Return every line of the listing below word for word, but leave the pictures out of your answer.

____ Materials provided

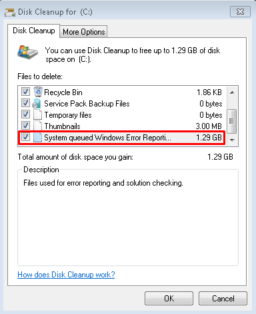Disable the Thumbnails checkbox
The width and height of the screenshot is (256, 314).
(x=25, y=126)
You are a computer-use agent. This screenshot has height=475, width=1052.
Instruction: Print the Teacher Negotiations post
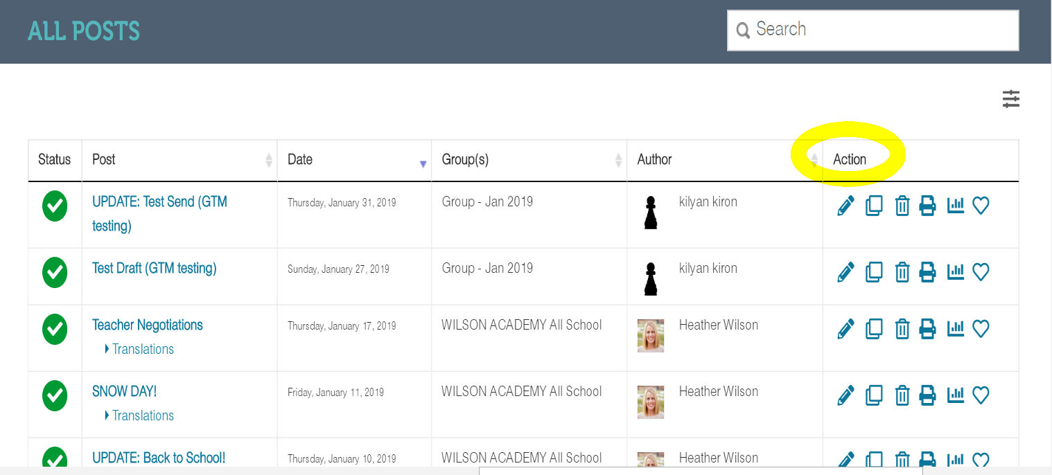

________

◆ Solution for this exercise ◆
Disable the Thumbnails checkbox
The width and height of the screenshot is (256, 314).
(x=25, y=126)
You are a computer-use agent. This screenshot has height=475, width=1052.
Instruction: Print the Teacher Negotiations post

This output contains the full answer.